Ca m’interesse
Le groupe Sanofi a été reconnu responsable d’un manque de « vigilance » et « d’informations » sur les risques de la Dépakine pour le fœtus des femmes prenant le médicament antiépileptique pendant leur grossesse. Des femmes sont en première ligne dans nombre d’affaires mettant en cause des médicaments et des dispositifs médicaux.
C’est en 2011 que Marine Martin, épileptique lance, l’alerte. Lors de ses deux grossesses, la jeune femme prend de la Dépakine. Ses deux enfants naissent handicapés, avec d’importantes malformations. Comme Irène Frachon et le Médiator, Marine Martin décide de dénoncer les effets dévastateurs du médicament de Sanofi. C’est à partir de 2017 que les victimes de la Dépakine se réunissent au sein de l’Apesac, l’Association d’aide aux parents d’enfants souffrant du syndrome de l’anticonvulsivant, qui lance le combat judiciaire contre le groupe pharmaceutique
Les femmes payent le plus lourd tribut aux crises sanitaires
Médiator, Distilbène, Dépakine, Essure… Ces médicaments (substances à risque durant la grossesse…) ou dispositifs médicaux (prothèses vaginales et mammaires, contraceptifs…) ont fait des victimes, et principalement des femmes. « Elles ont payé le plus lourd tribut dans les crises sanitaires majeures de ces dernières décennies », affirme Florence Méréo, spécialiste de la santé au Parisien. Parfois, la prise de ces produits ne répondait même pas à un impératif de santé. « Les normes de beauté féminine pèsent lourdement sur les femmes », remarque Catherine Vidal, coresponsable du groupe genre et recherche en santé à l’Inserm.
« Ne vous inquiétez pas » : les femmes sont moins écoutées
La journaliste Florence Méréo a rassemblé les témoignages de femmes lanceuses et porteuses d’alerte. Des histoires à la fois terribles et extraordinaires, dont il ressort des traits communs : « Lorsqu’elles ont exprimé leurs doutes à leur médecin, elles n’ont pas été écoutées, remarque la journaliste. Elles rapportent des propos légers, du type « ne vous inquiétez pas », voire du déni et une totale opacité. » Ce fut le cas pour la trentenaire Aurélie Joux, dont l’accouchement, déclenché de manière artificielle, s’est transformé en cauchemar en 2010 : son utérus s’est déchiré et son fils Timéo en est resté lourdement handicapé. Elle a dû batailler pour accéder à son dossier médical et comprendre qu’on lui avait administré à son insu du Cytotec, un médicament détourné de son usage, pour déclencher les contractions.
Leur condition de femme a-t-elle joué en leur défaveur ? Aucune étude ne le prouve, mais des travaux montrent que lorsque les femmes se plaignent de douleurs, par exemple, leur ressenti serait moins bien pris en compte que celui des hommes. Les médecins leur prescriraient moins d’anti-douleurs et plus de calmants : « C’est dans la tête. Autre point commun : ces femmes ont persisté et alerté autorités sanitaires et journalistes. L’affaire a alors éclaté dans les médias. « Elles ont porté l’alerte dans la durée », continue l’auteur. Pour une femme comme Pamela Solère, 82 ans, victime avec sa fille du Distilbène, le combat se transmet même de génération en génération. « Toutes ont fait bouger les choses pour nous tous, femmes et hommes. »
Les Résistantes, de Florence Méréo (HarperCollins, 2019). Ces douze femmes âgées de 32 à 82 ans ont été victimes d’un médicament ou d’un dispositif médical. Elles racontent leur combat et partagent leur expérience de lanceuse et de porteuse d’alerte dans ce recueil passionnant.

Entrées de données enregistrées ::
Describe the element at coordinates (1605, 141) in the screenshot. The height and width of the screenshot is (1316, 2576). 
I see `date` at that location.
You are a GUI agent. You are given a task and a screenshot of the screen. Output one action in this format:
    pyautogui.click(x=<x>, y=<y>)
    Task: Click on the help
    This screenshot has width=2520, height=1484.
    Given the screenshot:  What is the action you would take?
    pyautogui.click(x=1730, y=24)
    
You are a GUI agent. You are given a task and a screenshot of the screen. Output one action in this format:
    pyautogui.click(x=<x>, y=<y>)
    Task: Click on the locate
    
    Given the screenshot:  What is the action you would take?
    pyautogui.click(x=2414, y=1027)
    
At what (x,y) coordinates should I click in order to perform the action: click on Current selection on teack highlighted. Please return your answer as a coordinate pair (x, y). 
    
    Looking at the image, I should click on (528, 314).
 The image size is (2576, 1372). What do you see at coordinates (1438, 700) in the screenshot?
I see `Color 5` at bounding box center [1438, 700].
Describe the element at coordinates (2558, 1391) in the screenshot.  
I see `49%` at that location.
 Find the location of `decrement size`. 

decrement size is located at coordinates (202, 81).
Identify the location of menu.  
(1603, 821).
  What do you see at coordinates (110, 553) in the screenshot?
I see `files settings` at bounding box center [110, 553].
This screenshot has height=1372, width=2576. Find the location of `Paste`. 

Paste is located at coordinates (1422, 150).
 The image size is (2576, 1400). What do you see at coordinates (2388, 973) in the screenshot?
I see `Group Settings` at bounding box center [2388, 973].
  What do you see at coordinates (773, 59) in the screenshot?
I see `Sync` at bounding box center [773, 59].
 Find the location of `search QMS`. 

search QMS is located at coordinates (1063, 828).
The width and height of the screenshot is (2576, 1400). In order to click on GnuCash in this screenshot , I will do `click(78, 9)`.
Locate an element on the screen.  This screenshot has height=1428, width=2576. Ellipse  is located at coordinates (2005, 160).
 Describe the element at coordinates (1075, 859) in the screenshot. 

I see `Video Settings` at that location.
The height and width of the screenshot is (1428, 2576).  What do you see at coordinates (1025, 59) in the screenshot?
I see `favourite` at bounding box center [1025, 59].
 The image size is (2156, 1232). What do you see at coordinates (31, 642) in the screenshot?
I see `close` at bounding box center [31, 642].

CONSIGNE :: Recopiez, dans le texte sur les femmes victimes des crises sanitaires, le passage qui débute par « Ca m’interesse » et s'achève sur « des dispositifs médicaux. ».

VOTRE RÉPONSE ::
Ca m’interesse
Le groupe Sanofi a été reconnu responsable d’un manque de « vigilance » et « d’informations » sur les risques de la Dépakine pour le fœtus des femmes prenant le médicament antiépileptique pendant leur grossesse. Des femmes sont en première ligne dans nombre d’affaires mettant en cause des médicaments et des dispositifs médicaux.